Stalled Mideast peace process sends oil soaring, tech buoys stocks
Stalled progress in peace negotiations between Washington and Tehran sent oil prices higher on Tuesday, with stocks also making advances based on optimism around AI-related tech equities.
After wavering at the open, two of Wall Street's three main stock indices set fresh record highs, before paring those gains slightly before the close.
Oil prices also spiked higher on Monday on a lack of progress in talks to end the US-Israel war on Iran, with fighting also raging in Lebanon.
"There is no concrete progress in Middle East negotiations... but investors appear broadly optimistic that a longer-term resolution will be reached," said Susannah Streeter, chief investment strategist at Wealth Club.
David Morrison at Trade Nation noted that despite the oil market turmoil, "prices remained near the bottom of their recent range" and well below the $100 a barrel seen a few weeks ago.
Even a surge in eurozone inflation in May to 3.2 percent, all but ensuring an interest rate hike later this month by the European Central Bank, was not enough to dent European stocks Tuesday.
Underpinning market optimism was a new batch of headlines from US artificial intelligence giants.
Google parent Alphabet announced plans to raise up to $80 billion in stock to fund a major expansion of its AI infrastructure, with Warren Buffett's Berkshire Hathaway committing $10 billion.
"The development is raising concerns regarding heavy expenses for AI that are happening against the backdrop of uncertain profitability profiles," said Jose Torres of Interactive Brokers.

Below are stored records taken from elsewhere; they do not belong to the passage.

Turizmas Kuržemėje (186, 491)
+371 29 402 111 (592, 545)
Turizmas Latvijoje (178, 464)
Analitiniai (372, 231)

He added that "strengthening confidence of a solid economy is countering those worries."
Anthropic, maker of the Claude chatbot, said it had filed confidentially for an initial public offering that could value the AI group at nearly one trillion dollars.
The news propelled Seoul's stock market, which has been at the forefront of the AI rally this year and ended at another all-time high, with Samsung shares up more than three percent.
"Headlines around Iran grab the steering wheel but the AI trade remains the engine for stock markets," said Saxo Markets analyst Neil Wilson.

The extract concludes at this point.